Guess who is in favor of doing away with most of the institutional restrictions he helped put in place in the first place?

Walt Byers!

His new book titled “Unsportsmanlike Conduct--Exploiting College Athletes” is a step-by-step chronicle of the quixotic battle against runaway commercialism and exploitation. It was tilting at windmills, Byers concludes.

He stops just short of recommending college athletes get paid the same as, say, Green Bay Packers. But he writes as if it is a good idea.

Advertisement

It’s as if J. Edgar Hoover went over to the Mafia, Castro registered Republican, a Hatfield married a McCoy. Byers has defected.

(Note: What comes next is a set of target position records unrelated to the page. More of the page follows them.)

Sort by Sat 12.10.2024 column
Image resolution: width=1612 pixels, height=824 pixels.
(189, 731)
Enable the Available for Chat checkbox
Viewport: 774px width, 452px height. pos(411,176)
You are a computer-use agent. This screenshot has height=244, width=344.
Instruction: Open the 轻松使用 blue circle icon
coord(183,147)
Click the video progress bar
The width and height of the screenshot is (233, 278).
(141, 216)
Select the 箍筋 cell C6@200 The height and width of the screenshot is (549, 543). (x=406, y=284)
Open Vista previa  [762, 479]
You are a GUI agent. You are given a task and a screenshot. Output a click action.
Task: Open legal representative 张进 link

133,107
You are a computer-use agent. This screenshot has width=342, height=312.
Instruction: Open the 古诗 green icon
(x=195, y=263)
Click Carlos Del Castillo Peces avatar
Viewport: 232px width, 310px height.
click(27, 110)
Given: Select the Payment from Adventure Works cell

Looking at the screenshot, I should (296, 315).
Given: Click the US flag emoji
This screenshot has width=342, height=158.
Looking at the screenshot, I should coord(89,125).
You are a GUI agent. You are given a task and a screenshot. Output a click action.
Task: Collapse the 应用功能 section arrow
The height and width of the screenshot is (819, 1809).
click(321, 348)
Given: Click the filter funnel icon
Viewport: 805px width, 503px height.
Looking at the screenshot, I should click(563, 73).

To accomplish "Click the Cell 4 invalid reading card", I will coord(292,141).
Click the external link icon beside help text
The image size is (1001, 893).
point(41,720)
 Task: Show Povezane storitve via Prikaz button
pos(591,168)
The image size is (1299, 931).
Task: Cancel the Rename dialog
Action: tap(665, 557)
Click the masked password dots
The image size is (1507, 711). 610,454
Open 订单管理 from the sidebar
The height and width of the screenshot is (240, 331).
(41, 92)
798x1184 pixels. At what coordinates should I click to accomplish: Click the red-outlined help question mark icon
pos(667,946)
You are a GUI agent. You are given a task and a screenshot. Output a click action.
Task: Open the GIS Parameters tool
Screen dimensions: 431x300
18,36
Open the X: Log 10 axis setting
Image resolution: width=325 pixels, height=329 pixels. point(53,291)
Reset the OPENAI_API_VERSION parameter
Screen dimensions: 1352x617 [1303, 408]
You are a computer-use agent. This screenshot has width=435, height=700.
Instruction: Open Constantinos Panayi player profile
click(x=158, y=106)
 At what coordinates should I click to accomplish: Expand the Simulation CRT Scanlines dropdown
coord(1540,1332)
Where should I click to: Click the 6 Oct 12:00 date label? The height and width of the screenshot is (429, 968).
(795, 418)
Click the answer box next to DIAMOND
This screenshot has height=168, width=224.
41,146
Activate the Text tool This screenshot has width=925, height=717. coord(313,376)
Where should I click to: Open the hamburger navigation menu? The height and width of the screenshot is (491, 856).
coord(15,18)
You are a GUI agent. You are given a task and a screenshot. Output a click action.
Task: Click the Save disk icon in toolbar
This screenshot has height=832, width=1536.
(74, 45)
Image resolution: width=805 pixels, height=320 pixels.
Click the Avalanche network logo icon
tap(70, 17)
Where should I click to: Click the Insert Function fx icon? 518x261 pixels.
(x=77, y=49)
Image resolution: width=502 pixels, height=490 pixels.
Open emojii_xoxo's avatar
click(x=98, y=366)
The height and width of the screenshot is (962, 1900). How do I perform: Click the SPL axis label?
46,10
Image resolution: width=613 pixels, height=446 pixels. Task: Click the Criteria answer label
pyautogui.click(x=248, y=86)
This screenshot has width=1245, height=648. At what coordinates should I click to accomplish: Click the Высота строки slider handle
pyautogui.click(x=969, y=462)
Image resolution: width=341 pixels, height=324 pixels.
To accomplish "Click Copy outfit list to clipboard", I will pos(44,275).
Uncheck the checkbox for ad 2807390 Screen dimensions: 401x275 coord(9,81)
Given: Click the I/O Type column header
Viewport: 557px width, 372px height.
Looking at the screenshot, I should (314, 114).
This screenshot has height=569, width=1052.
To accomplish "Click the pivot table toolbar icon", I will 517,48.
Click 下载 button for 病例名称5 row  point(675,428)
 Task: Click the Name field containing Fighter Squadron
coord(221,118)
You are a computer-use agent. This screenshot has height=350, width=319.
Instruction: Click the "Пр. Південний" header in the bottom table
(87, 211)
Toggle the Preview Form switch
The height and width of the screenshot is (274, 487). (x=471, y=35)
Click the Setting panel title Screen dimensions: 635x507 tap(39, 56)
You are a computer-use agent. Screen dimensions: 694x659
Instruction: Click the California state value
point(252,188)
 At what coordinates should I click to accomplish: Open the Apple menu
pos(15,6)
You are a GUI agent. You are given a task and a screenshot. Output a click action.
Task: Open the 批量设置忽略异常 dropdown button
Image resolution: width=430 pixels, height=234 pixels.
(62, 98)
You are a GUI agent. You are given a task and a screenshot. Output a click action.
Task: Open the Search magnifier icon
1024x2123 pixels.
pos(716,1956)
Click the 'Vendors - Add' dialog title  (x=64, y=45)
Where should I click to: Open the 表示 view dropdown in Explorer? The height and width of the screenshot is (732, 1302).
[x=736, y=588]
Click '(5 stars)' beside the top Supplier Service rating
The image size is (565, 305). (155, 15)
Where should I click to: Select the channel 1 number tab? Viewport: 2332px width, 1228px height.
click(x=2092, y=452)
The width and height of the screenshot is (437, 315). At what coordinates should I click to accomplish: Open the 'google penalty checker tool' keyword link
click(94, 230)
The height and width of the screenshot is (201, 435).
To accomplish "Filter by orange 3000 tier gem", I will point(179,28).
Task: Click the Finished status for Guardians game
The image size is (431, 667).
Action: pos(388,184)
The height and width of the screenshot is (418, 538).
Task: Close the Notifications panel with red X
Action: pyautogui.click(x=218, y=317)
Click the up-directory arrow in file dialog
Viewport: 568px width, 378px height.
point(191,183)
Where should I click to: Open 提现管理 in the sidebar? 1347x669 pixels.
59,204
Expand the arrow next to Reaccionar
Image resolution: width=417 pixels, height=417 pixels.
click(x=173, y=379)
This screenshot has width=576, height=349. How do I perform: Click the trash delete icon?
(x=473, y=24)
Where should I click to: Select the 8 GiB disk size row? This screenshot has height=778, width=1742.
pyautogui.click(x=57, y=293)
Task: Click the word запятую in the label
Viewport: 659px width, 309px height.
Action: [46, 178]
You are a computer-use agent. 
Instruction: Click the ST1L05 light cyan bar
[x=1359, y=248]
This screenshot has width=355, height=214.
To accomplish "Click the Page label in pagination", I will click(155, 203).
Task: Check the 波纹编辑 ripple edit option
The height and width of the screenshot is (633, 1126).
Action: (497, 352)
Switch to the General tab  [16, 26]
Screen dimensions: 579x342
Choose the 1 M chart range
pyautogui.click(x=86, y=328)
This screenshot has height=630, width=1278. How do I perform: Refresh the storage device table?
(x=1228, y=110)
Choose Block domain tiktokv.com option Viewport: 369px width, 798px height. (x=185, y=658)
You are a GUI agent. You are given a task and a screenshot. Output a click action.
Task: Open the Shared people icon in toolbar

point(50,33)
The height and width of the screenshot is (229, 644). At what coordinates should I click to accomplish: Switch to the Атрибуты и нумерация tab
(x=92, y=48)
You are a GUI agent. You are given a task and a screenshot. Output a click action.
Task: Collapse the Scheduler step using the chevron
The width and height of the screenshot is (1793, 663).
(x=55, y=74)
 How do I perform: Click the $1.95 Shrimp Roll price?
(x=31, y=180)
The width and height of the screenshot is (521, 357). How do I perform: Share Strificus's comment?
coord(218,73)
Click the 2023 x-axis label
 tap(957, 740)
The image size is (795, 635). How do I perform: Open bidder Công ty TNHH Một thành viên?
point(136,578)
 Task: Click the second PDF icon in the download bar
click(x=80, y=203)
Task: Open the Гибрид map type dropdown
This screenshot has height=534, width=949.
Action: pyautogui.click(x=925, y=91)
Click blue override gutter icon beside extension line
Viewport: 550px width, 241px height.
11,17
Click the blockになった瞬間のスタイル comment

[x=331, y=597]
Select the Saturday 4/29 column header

Gone over to the enemy.

“The colleges are already paying the athletes,” he writes. “The grant-in-aid established that.”

The college athlete fills the stadiums, sells the television rights, ministers to institutional esteem. For this, he gets paid off in the dark, in unmarked bills and untraceable goods.

Byers acknowledges that his organization sought for 40 years to stamp out this hypocritical activity. But he adds, “Our efforts, sincere though they might have been, were overrun by the pervasive influence of big money, national publicity and entertainment excitement.”

Everyone got rich but the athletes--unless they were the relative handful who went pro. He suggests that athletes be treated as employees of the university with workmen’s compensation, living wage and other benefits of above-the-table employment.

He notes that even the Olympic Games have become professionalized, with Dream Teams and sprinter payoffs where once Olympic czar Avery Brundage would kick athletes off the team for even showing ski logos in news photos. Tennis is professional. The last stand of amateurism is the gridiron.

Byers believes college players should even have agents if they so desire. It’s part of the American Dream.

Advertisement

The colleges should even pay taxes on their football revenues. “They and the NCAA are taking in staggering sums of money. When no taxes are paid by an industry that generates annual income of $230 million from sanctioned football bowl games and one basketball tournament, Americans paying higher gasoline taxes, increased property taxes and 6.5% sales taxes have a legitimate query: Why not?”

His old colleagues couldn’t be more shocked if they caught him posing for Playboy. Their view is, Byers couldn’t beat ‘em; so he joined ‘em.

No matter what the point of view, the message is clear: Frank Merriwell is dead. Bring on the salary cap.